Re: How to know the degree of parallelism available in my Hadoop Cluster?

Super Guru

@Leonardo Araujo

Number of mappers is determined by the split size. Use --direct-split-size option to specify how much data one mapper will handle. Use split-by to specify on which column you want to do a split. Following is from Sqoop doc:

When performing parallel imports, Sqoop needs a criterion by which it can split the workload. Sqoop uses a splitting column to split the workload. By default, Sqoop will identify the primary key column (if present) in a table and use it as the splitting column. The low and high values for the splitting column are retrieved from the database, and the map tasks operate on evenly-sized components of the total range. For example, if you had a table with a primary key column of id whose minimum value was 0 and maximum value was 1000, and Sqoop was directed to use 4 tasks, Sqoop would run four processes which each execute SQL statements of the form SELECT * FROM sometable WHERE id >= lo AND id < hi, with (lo, hi) set to (0, 250), (250, 500), (500, 750), and (750, 1001) in the different tasks.

If the actual values for the primary key are not uniformly distributed across its range, then this can result in unbalanced tasks. You should explicitly choose a different column with the --split-by argument. For example, --split-by employee_id. Sqoop cannot currently split on multi-column

View solution in original post

Re: How to know the degree of parallelism available in my Hadoop Cluster?

Explorer

Thank you @mqureshi, but I'd like to know if there is some best pratice to calculate a good/proper number for the argument --num-mappers, for instance: 6, 8, 10, 30, 40 and etc ? How to know which of them is the more appropriate for my sqoop job.
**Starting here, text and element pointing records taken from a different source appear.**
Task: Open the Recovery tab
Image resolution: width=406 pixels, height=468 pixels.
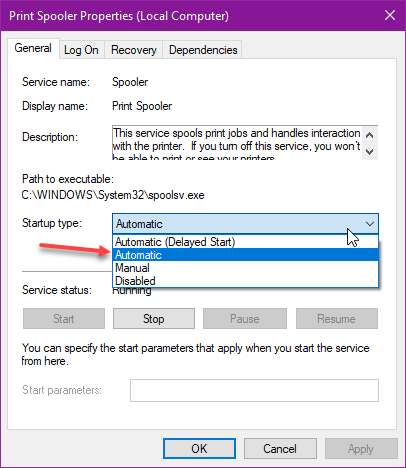Action: pos(134,50)
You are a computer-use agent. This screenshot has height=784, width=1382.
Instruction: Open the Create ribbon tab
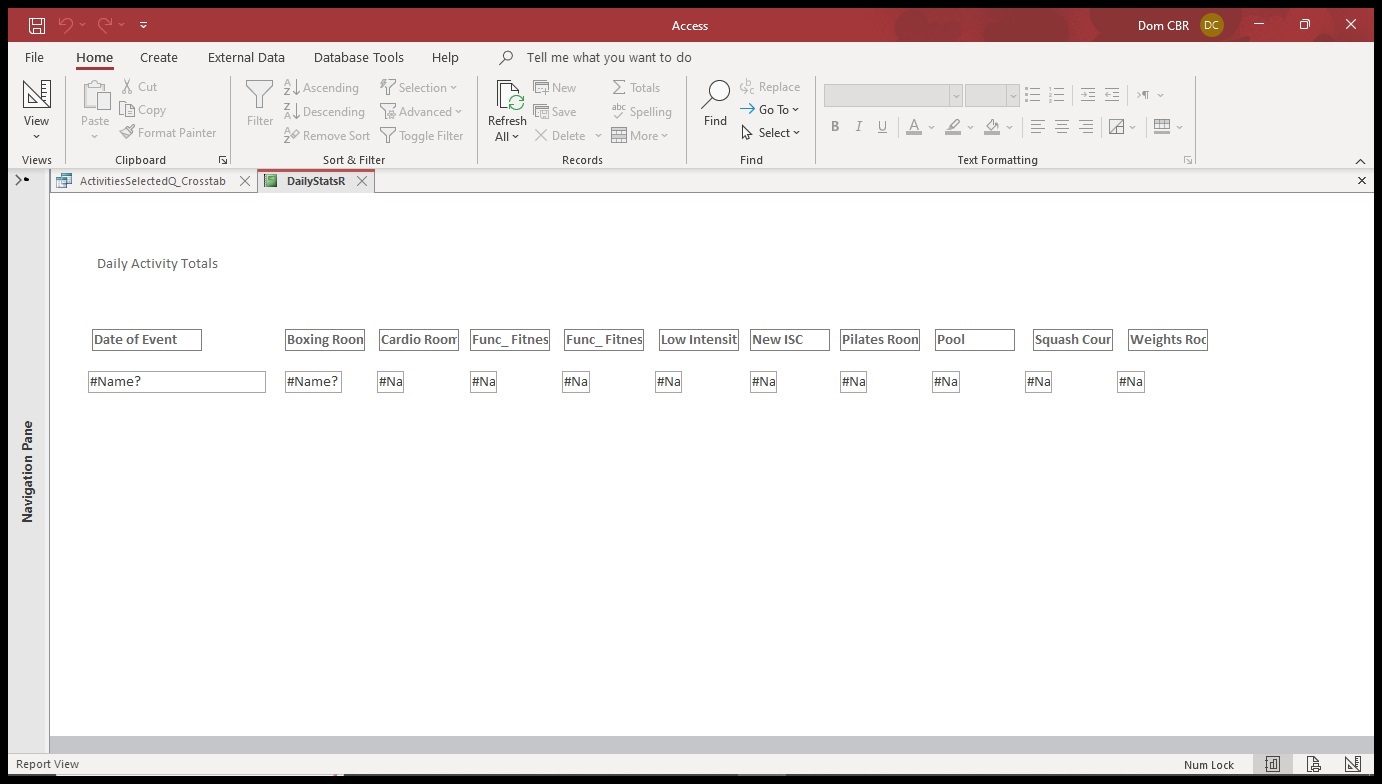[x=158, y=57]
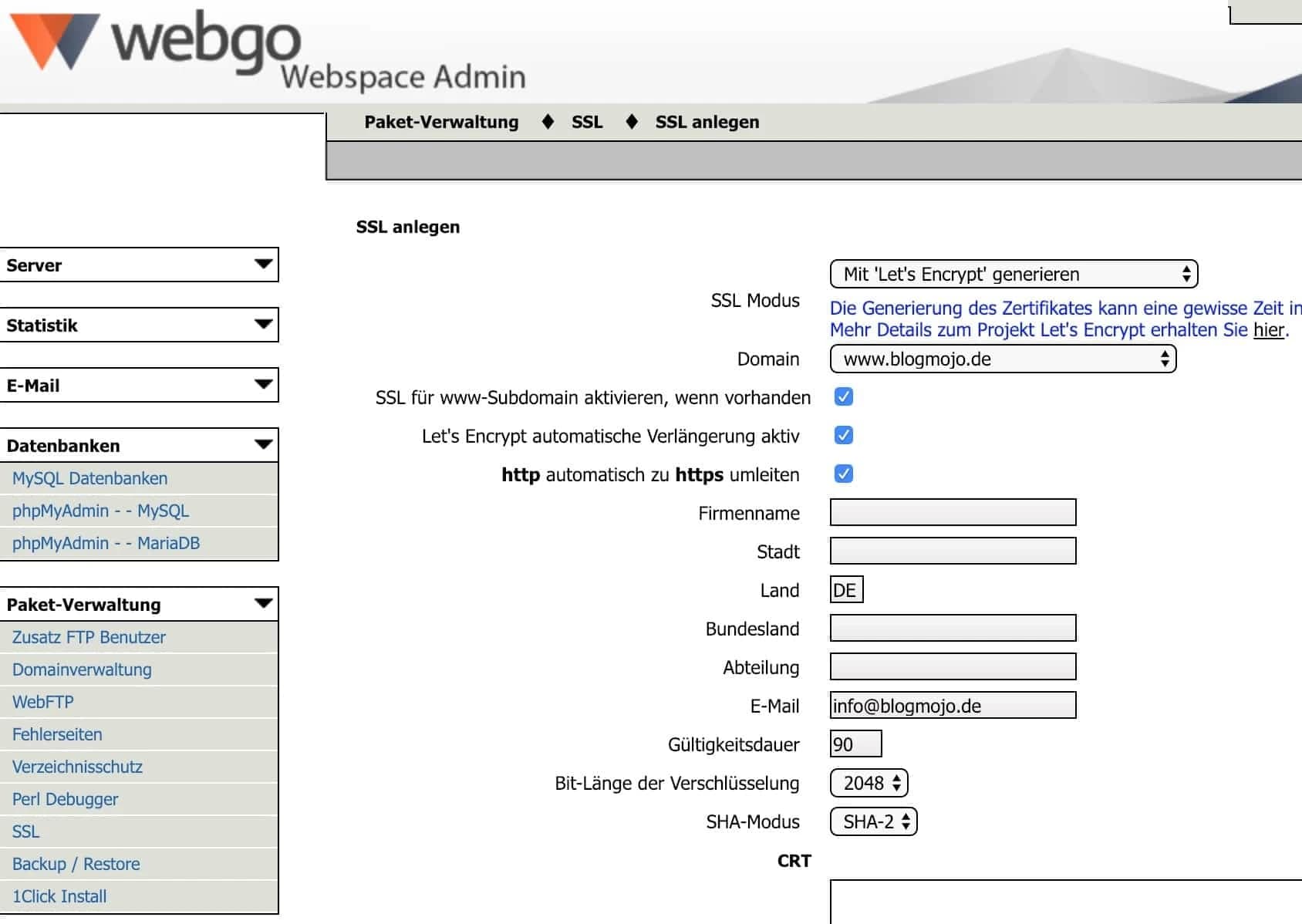Go to Domainverwaltung in sidebar
Screen dimensions: 1302x924
click(x=82, y=670)
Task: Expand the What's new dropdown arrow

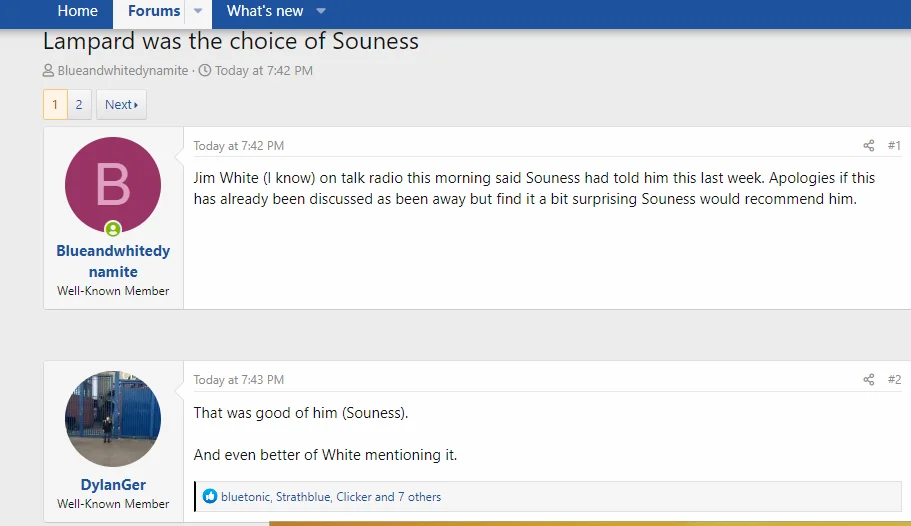Action: click(x=321, y=12)
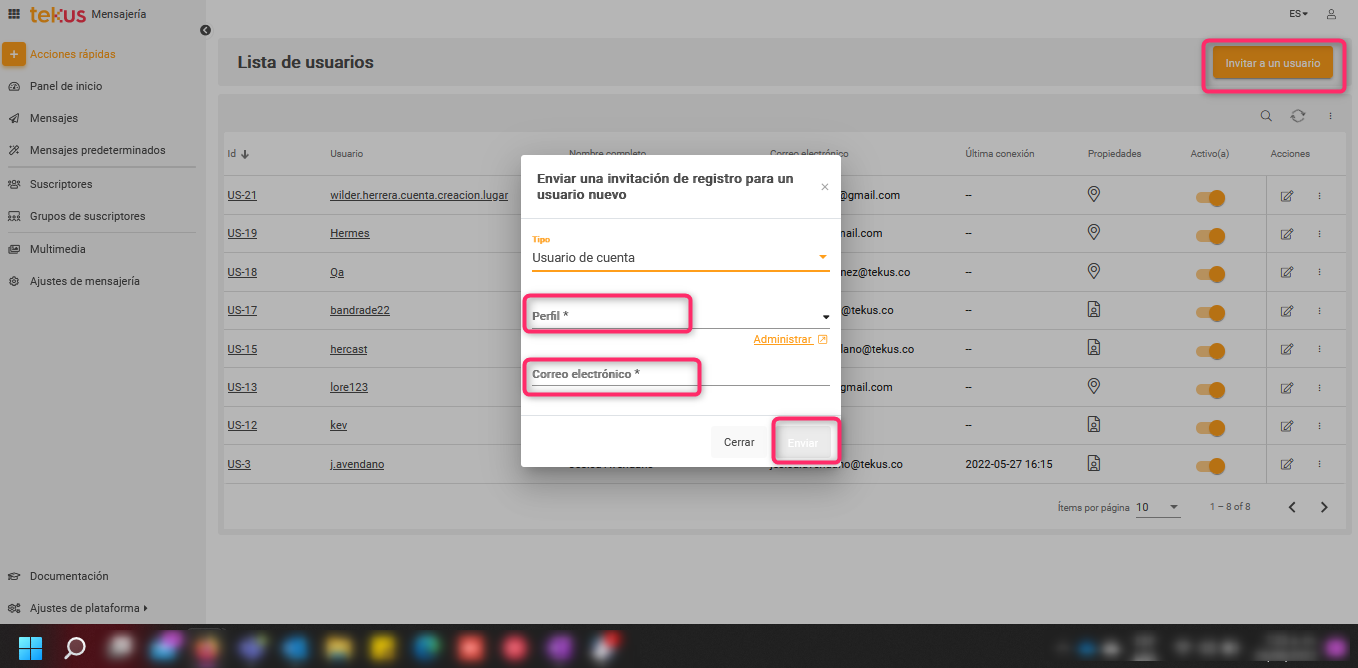The image size is (1358, 668).
Task: Disable the active switch for user bandrade22
Action: pyautogui.click(x=1211, y=313)
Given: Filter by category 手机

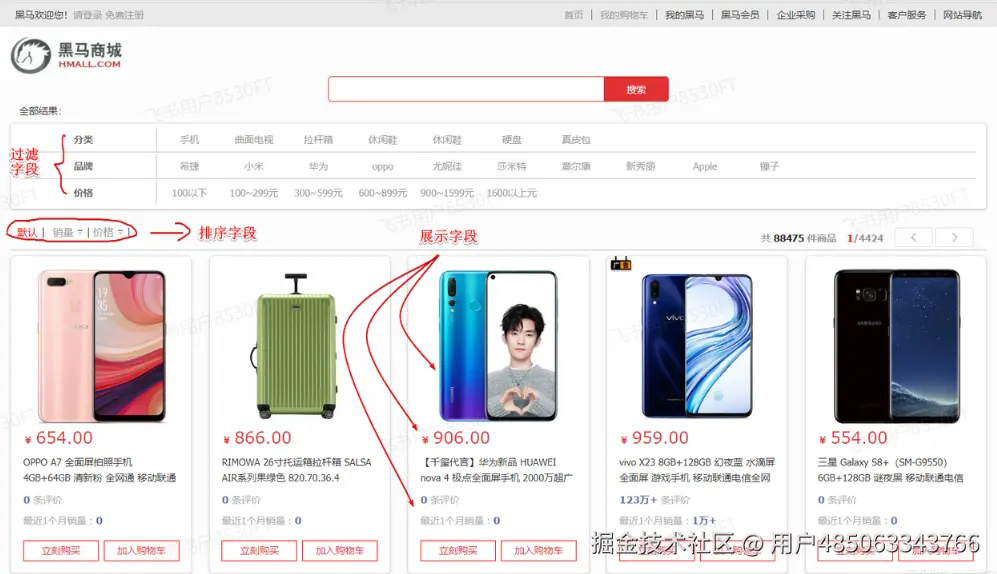Looking at the screenshot, I should click(x=189, y=140).
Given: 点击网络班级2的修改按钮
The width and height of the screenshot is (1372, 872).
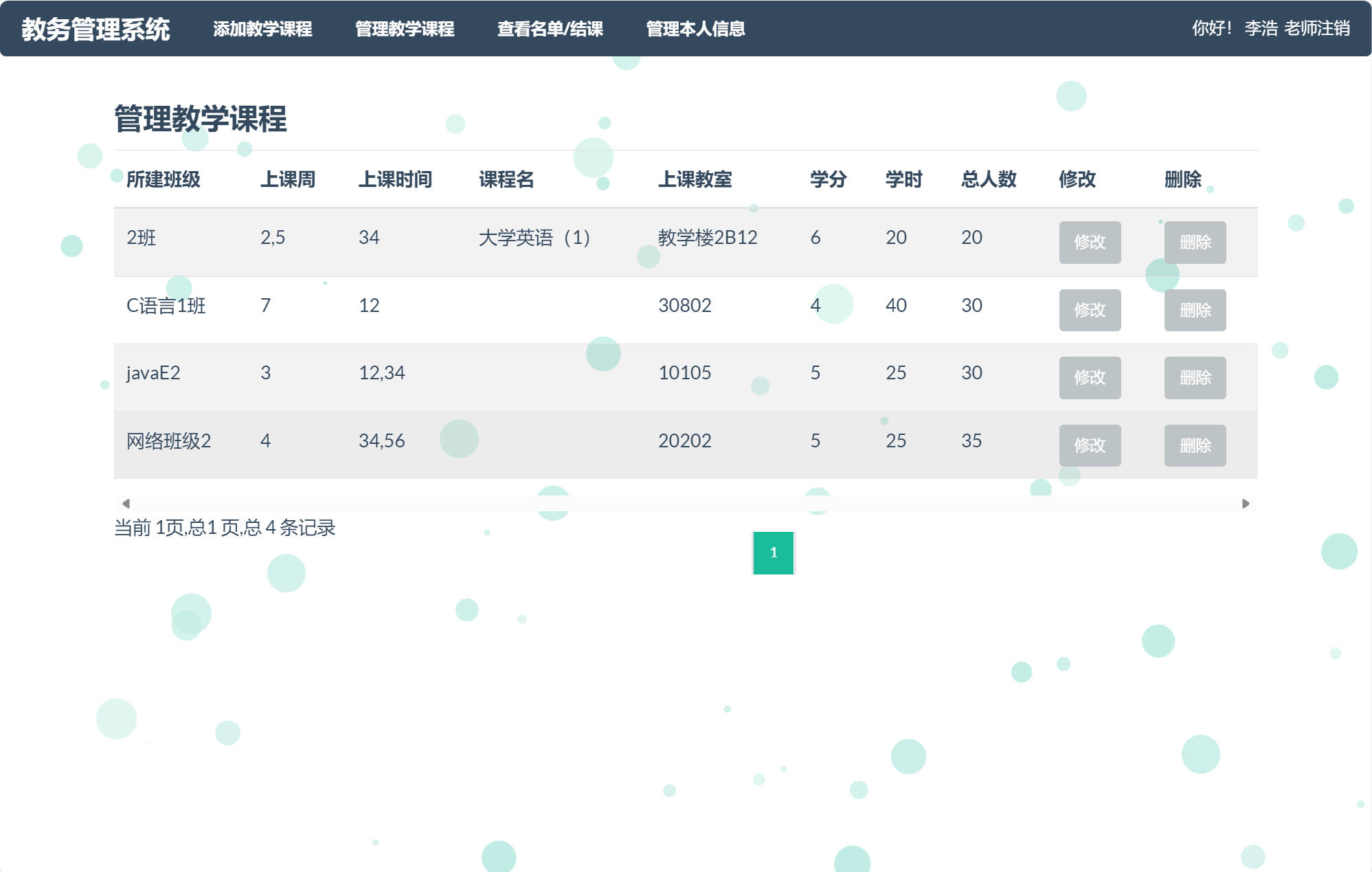Looking at the screenshot, I should pos(1090,445).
Thanks Leonardo

Re: How to know the degree of parallelism available in my Hadoop Cluster?

Super Guru
@Leonardo Araujo

Check this link:

https://wiki.apache.org/hadoop/HowManyMapsAndReduces

Target one map job per block. If the file you are reading has five blocks distributed on 3 nodes (or four or five nodes) on five disks, then you should have five mappers, one for each disk.